TESTO –
☆ ☆ ☆ ☆ ☆

L’elevato tenore di vita dell’appellante negli anni precedenti la separazione emerge in particolare dall’estratto conto al 31.12.1998 della Cassa di Risparmio di Carpi, onde risultano prelievi e pagamenti personali eseguiti nel corso dell’anno, soltanto su tale conto, per £. 207.924.630.

La sua rilevante capacità economico patrimoniale trova sostanziale riscontro anche nei bilanci della società Alfabeta ******************** s.r.l., che, a prescindere dal risultato negativo dell’esercizio 1998, denotano una impresa in salute, con elevato valore della produzione industriale, significativi ricavi ed immobilizzazioni.

Ha lamentato l’appellante che il primo giudice avrebbe essenzialmente fondato il proprio convincimento sul documento n. 5 prodotto da controparte, di cui ha contestato il significato ed in parte anche la paternità: si tratta di un appunto manoscritto costituito da due fogli separati, contenenti l’uno (riconosciuto nella grafia da X) l’indicazione di investimenti, conteggi ed importi per un totale di oltre 5 miliardi di lire e il riferimento a saldo di banca svizzera, e l’altro (di cui l’appellante ha disconosciuto la grafia) il riferimento più preciso a UBS (Unione Banche Svizzere) e ad investimenti in valuta ammontanti alla data del 23.3.1998 a £. 5.434.921.445.

☆ ☆ ☆ ☆ ☆

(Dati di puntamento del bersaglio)
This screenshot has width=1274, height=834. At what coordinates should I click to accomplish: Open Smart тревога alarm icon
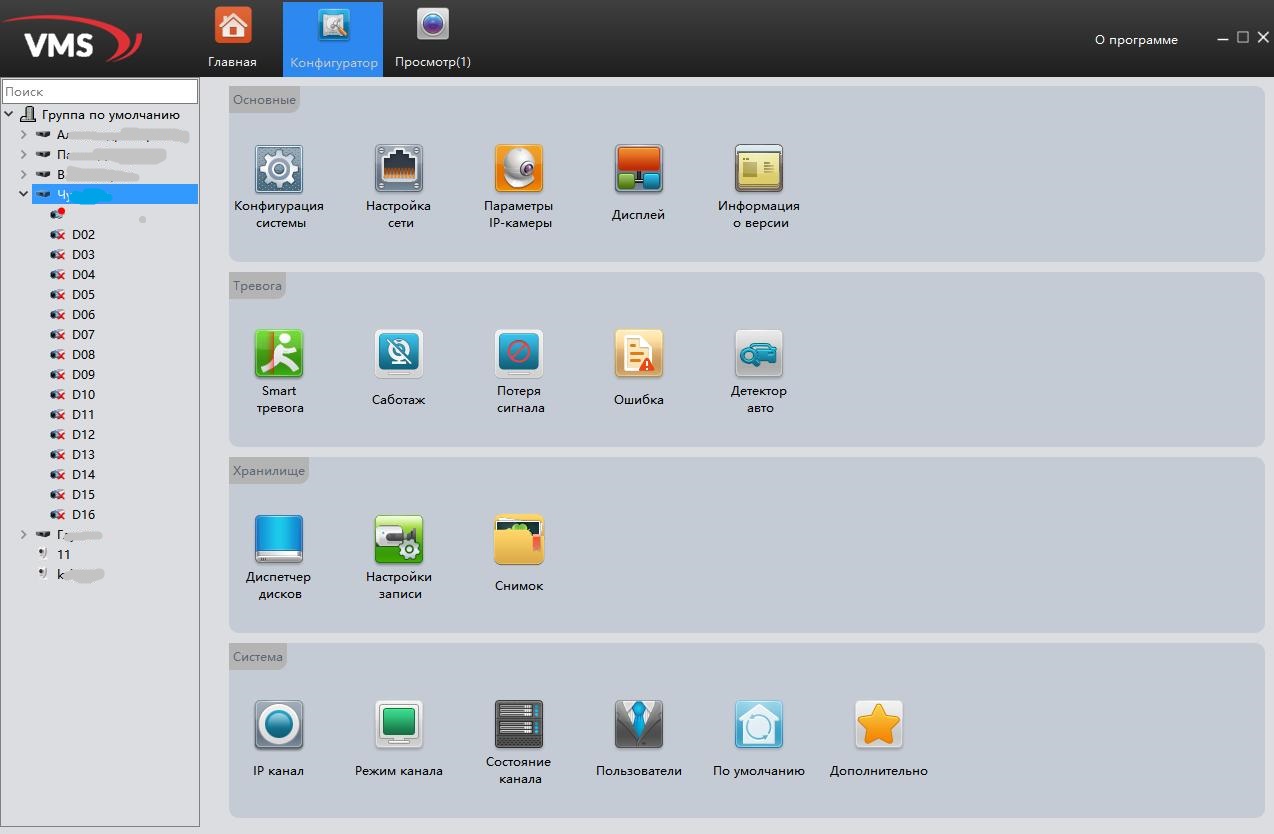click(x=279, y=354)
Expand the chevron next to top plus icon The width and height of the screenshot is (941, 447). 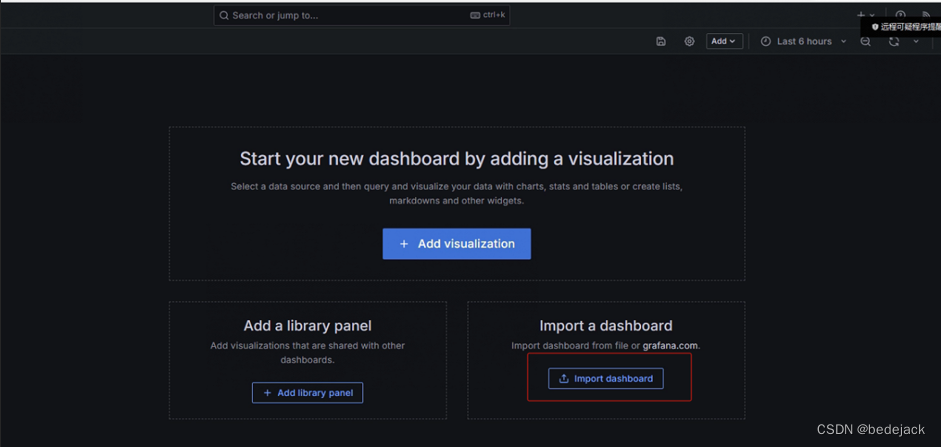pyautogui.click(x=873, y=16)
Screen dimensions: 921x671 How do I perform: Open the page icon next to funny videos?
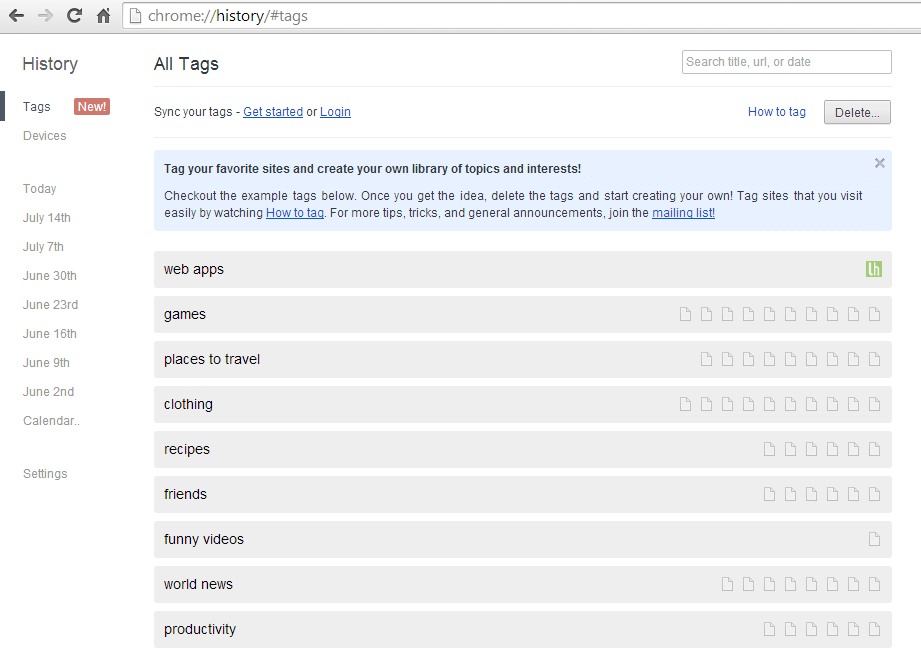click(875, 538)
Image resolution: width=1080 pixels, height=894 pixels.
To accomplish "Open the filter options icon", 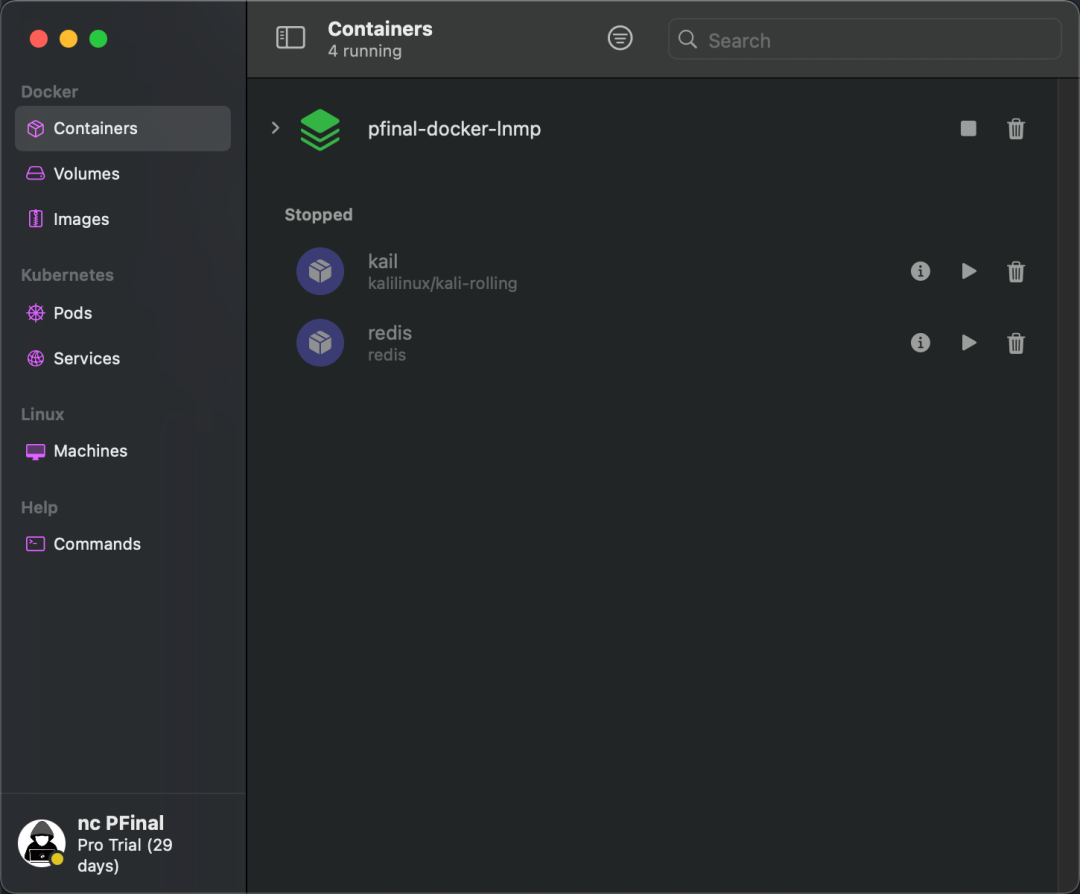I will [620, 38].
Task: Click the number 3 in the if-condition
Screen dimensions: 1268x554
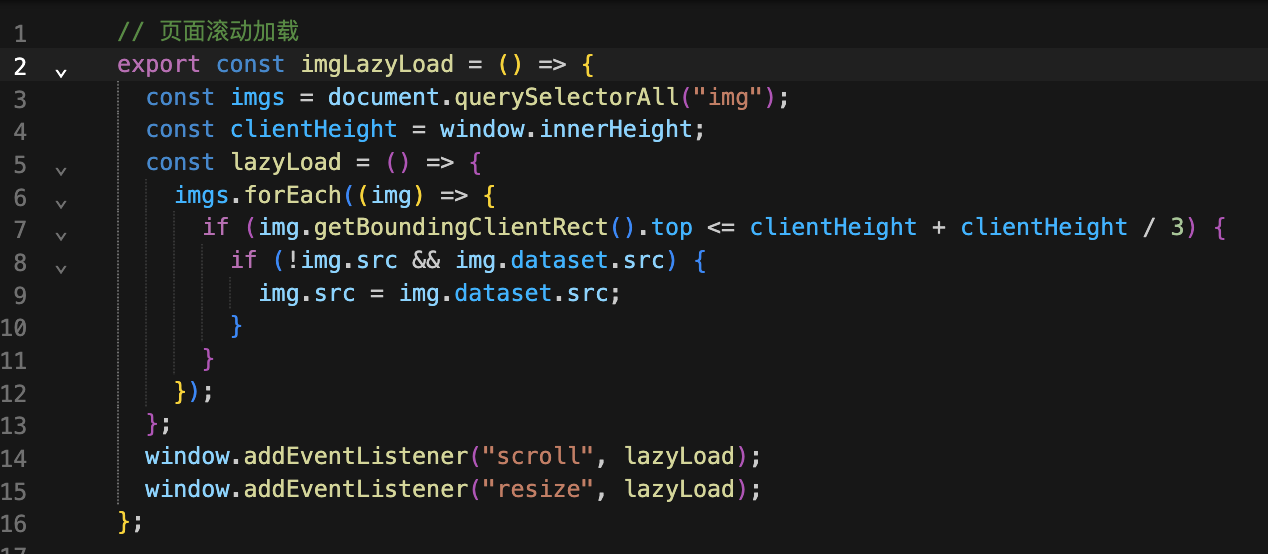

☆ ☆ ☆ ☆ ☆

COSE DA FARE –
#1 Quali importi in lire compaiono nel testo?
#2 Puoi estrarre dal testo il tratto che va da "La sua rilevante" fino a "ricavi ed immobilizzazioni."?
Il materiale non ha alcun ruolo in tutto questo.

RISPOSTE CORRETTE –
#1 £. 207.924.630; oltre 5 miliardi di lire; £. 5.434.921.445

#2
La sua rilevante capacità economico patrimoniale trova sostanziale riscontro anche nei bilanci della società Alfabeta ******************** s.r.l., che, a prescindere dal risultato negativo dell’esercizio 1998, denotano una impresa in salute, con elevato valore della produzione industriale, significativi ricavi ed immobilizzazioni.